_Records for processing_
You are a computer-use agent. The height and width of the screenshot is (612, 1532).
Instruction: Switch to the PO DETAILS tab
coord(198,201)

==

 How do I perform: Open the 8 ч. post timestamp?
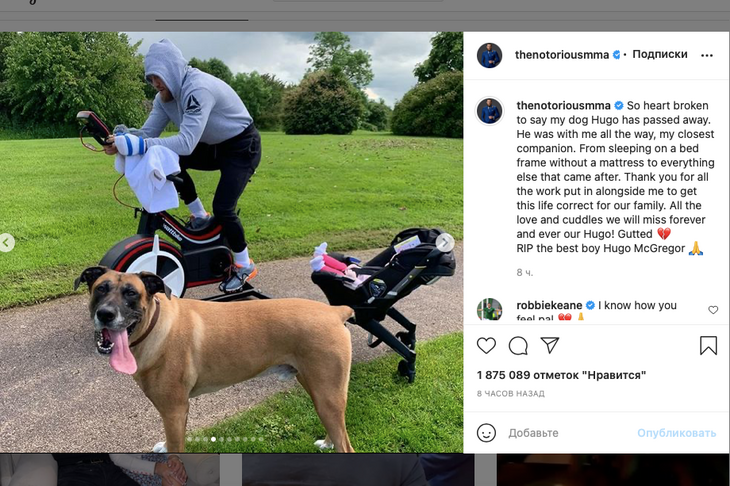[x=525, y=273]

---

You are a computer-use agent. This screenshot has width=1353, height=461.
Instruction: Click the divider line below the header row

_Task instructions_
Each line that holds the word "height" should be extracted from the records.

_Answer for the task_
You are a computer-use agent. The height and width of the screenshot is (612, 1532).
You are a computer-use agent. This screenshot has width=1353, height=461.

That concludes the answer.